* Task instructions:
Search the material below for the word "Delete" and copy every line in which it occurs.

__________________________________________________

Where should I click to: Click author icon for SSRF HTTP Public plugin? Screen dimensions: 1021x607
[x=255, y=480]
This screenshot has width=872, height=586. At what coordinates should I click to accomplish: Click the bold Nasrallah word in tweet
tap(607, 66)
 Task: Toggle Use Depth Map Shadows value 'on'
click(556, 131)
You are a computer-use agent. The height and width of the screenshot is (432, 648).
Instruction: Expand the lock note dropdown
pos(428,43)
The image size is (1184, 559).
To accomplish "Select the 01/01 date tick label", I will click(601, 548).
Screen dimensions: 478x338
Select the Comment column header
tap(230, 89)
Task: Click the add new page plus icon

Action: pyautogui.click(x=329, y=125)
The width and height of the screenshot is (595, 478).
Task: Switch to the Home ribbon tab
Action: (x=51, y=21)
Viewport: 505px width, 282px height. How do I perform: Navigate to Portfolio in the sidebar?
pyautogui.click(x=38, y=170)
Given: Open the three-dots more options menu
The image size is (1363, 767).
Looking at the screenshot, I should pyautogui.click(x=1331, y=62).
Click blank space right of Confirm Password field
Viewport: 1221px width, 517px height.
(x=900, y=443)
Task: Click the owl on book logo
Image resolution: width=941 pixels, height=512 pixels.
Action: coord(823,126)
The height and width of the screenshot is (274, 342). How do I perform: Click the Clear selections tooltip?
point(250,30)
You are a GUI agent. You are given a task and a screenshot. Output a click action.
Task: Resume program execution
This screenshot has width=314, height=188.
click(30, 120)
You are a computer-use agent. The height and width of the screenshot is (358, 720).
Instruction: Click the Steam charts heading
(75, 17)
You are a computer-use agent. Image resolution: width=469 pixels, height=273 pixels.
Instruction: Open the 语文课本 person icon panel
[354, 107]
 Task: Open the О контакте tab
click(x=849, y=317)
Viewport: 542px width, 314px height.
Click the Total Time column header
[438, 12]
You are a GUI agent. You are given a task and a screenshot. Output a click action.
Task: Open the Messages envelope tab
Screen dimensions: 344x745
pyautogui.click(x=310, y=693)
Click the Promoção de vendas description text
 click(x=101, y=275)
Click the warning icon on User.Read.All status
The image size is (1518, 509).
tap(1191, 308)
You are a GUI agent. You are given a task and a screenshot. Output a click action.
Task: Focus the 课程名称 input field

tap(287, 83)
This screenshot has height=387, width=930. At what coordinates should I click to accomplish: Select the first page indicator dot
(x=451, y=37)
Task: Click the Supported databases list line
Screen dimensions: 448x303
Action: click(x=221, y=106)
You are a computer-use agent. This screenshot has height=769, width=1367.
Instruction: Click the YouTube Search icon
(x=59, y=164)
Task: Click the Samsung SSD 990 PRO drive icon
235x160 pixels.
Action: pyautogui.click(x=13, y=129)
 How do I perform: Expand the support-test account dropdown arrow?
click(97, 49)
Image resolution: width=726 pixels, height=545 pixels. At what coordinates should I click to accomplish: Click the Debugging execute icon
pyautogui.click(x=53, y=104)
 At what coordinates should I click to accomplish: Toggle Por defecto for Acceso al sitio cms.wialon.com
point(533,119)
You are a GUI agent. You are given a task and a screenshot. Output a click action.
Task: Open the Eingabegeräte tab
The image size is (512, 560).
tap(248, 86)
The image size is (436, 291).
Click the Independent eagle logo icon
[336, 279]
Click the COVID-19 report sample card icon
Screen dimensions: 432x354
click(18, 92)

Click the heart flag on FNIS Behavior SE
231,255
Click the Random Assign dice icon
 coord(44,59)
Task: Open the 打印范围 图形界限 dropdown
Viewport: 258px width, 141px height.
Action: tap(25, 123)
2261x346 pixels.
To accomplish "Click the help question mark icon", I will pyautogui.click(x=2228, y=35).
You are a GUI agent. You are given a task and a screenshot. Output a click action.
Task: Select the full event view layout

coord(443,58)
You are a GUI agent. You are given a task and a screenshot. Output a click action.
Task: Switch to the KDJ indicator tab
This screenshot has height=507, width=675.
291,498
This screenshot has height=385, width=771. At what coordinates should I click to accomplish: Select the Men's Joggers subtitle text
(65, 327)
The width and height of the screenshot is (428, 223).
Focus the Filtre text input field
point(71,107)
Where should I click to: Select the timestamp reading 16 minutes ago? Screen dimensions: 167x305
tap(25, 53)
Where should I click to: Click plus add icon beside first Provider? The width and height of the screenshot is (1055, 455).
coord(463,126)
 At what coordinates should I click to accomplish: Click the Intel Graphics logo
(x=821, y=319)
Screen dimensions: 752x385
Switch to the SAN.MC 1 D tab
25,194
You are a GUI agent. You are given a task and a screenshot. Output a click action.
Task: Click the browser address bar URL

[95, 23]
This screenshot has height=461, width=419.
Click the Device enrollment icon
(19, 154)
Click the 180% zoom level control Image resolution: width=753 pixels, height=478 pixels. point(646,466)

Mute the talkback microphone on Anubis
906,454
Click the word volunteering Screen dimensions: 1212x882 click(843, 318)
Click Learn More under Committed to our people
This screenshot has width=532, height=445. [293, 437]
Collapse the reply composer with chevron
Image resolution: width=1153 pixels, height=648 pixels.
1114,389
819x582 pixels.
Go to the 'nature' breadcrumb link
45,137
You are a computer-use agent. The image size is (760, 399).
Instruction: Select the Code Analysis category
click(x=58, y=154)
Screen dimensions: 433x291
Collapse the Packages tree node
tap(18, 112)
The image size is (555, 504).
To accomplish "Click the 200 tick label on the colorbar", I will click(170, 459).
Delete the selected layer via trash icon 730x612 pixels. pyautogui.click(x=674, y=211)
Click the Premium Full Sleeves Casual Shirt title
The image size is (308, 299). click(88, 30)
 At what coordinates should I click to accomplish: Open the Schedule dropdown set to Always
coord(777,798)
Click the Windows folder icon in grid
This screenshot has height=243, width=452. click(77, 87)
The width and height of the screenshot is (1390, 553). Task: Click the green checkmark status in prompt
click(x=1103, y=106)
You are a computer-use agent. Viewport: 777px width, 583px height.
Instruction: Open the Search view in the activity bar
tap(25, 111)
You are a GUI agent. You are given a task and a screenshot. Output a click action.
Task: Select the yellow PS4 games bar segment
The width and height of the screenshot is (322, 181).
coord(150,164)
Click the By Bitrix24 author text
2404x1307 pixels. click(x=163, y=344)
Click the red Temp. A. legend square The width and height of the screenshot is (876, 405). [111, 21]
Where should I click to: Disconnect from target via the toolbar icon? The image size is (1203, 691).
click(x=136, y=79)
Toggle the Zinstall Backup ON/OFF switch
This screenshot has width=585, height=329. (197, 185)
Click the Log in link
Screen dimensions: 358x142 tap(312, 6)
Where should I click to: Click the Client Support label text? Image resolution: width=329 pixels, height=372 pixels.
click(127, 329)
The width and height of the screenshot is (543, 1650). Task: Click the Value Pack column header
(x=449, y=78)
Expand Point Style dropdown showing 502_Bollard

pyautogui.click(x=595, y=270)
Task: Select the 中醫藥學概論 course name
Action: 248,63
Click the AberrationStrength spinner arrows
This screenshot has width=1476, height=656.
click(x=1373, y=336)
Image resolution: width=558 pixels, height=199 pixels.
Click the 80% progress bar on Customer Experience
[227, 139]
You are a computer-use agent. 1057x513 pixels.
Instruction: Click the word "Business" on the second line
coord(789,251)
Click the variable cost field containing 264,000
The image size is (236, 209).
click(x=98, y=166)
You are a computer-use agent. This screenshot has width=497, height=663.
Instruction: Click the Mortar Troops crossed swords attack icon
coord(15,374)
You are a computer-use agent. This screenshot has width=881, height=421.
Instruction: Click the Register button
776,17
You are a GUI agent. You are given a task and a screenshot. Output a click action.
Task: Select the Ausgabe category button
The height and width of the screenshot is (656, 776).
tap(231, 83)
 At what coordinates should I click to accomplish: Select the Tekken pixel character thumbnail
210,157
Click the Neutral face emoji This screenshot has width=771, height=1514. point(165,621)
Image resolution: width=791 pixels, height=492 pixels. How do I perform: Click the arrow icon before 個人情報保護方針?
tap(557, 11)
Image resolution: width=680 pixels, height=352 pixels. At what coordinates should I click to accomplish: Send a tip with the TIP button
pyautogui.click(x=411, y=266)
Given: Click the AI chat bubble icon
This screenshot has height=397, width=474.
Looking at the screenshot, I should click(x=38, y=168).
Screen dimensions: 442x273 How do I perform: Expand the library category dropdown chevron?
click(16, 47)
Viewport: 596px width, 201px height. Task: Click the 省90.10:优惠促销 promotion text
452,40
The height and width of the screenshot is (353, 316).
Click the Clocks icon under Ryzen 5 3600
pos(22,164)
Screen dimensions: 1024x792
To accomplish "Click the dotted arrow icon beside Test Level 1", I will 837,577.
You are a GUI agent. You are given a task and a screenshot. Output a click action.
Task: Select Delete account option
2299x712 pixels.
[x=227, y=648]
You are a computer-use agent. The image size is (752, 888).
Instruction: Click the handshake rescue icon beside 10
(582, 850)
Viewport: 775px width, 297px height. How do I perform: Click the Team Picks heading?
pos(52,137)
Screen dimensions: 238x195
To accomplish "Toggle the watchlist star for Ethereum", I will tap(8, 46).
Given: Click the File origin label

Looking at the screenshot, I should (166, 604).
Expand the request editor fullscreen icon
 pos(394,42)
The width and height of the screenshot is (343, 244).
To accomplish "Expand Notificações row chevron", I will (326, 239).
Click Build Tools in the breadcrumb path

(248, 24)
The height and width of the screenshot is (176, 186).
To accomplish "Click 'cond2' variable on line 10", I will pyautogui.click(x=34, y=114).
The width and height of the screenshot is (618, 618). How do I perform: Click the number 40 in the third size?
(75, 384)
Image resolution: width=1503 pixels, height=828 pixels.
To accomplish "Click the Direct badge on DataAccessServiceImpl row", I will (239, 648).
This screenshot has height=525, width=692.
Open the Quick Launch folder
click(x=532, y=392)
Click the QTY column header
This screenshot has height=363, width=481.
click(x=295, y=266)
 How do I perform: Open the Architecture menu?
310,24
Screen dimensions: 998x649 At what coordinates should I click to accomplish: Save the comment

__________________________________________________

* Worked solution:
Delete the selected layer via trash icon 730x612 pixels. pyautogui.click(x=674, y=211)
Task: Select Delete account option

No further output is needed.